Ten film to opowieść o większości par, które maja już za sobą długi staż bycia razem. – w pewnym momencie przychodzi czas, w którym nie można ze sobą wytrzymać, ale żyć bez siebie tez nie można.Tak było tez z Brooke i Garym. Ona dystyngowana, on trochę nieokrzesany, byli jak ogień i woda, ale dogadywali się, do czasu. Wszystko skończyło się w chwili, gdy okazało się, że jedno drugiego nie szanuje, a otchłań rutyny, w jaką wpadli jest tak wielka, że nie ma, czego juz ratować. Po niekończących się kłótniach postanawiają się rozstać, problem jest jeden…

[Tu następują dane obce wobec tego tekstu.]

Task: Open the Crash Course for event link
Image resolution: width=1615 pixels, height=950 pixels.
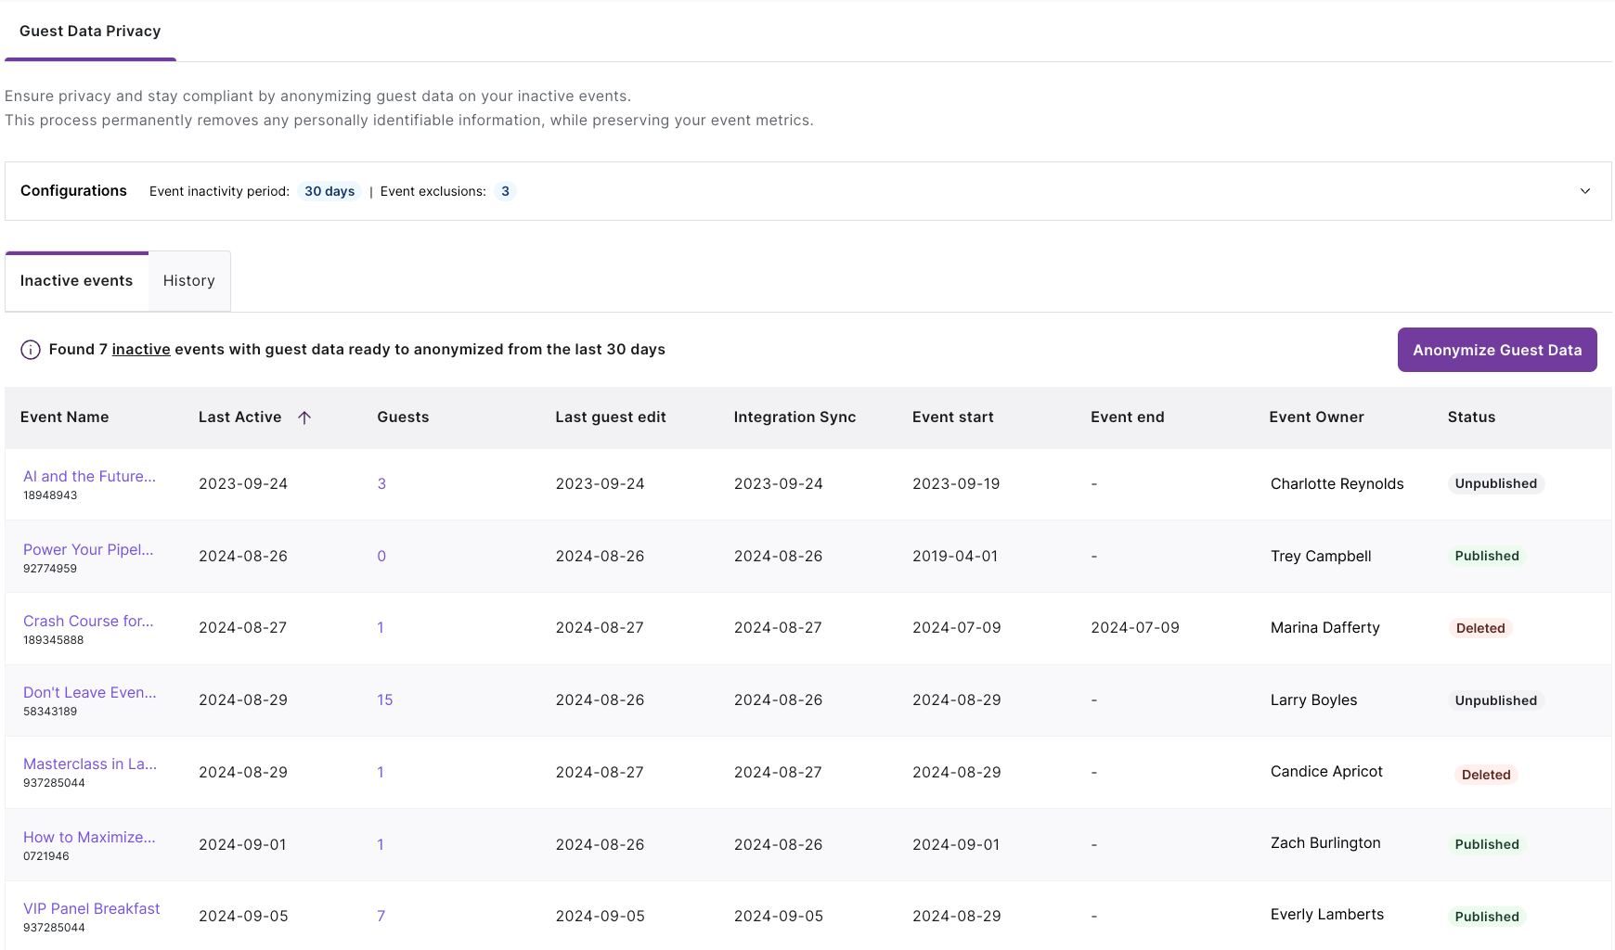Action: click(x=88, y=621)
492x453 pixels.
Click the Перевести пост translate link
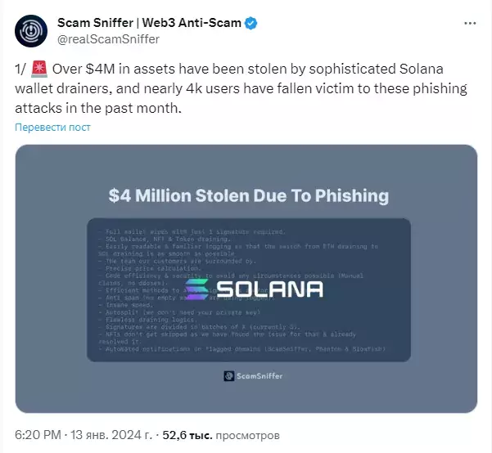[52, 128]
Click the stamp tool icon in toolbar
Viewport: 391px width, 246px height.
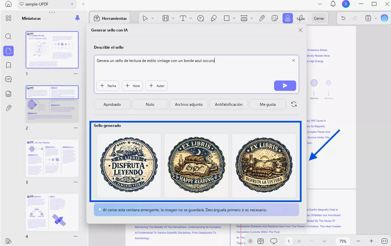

żadne z nich nie chce się wyprowadzić. Tak, więc czas walki się rozpoczyna. Dogryzają sobie na wszelkie sposoby, od tych małych po te „poniżej pasa”. Brooke zdaje sobie sprawę, że kocha Garego i ze mogła by w jakiś sposób go odzyskać, ale jednocześnie chce by ten zrozumiał, jaki zły był dla niej.
Zaczyna się niewinnie od paradowania nago po domu, gdy to nie skutkuje zaczyna przyprowadzać do domu mężczyzn, z którymi się umówiła. To juz rusza Garego ale niestety zbyt późno się rehabilituje.
Przeczytałam gdzieś, że jest to komedia romantyczna, a tak naprawdę to do komedii dużo jej brakuje. Fakt śmiechu w tym filmie jest naprawdę dużo, jednak nie jest to gatunek romantyki, raczej filmu, który poprzez humor doprowadza do głębokiej refleksji. „Żyjemy razem a jednak osobno, kochamy się a jednak ranimy”, już z samego faktu uświadomienia tych rzeczy warto obejrzeć ten obraz.
Osobiście film bardzo mi się spodobał, głównie gra aktorska, Jennifer Aniston którą pamiętam z serialu „Przyajciele” jako głupiutką dziewczynę, pokazała prawdziwa klasę i talent a jej partner – nie tylko na ekranie – Vince Vaughn, który reprezentuje raczej bardziej ambitne kino po prostu był rewelacyjny, wręcz nie wyobrażam sobie ani jednego ani drugiego w innej roli. Dodam iż nie jest to film z happy endem. Z sali kinowej wychodziłam lekko przygnębiona z dużą dawką tematów do przemyślenia – a o to chyba chodzi.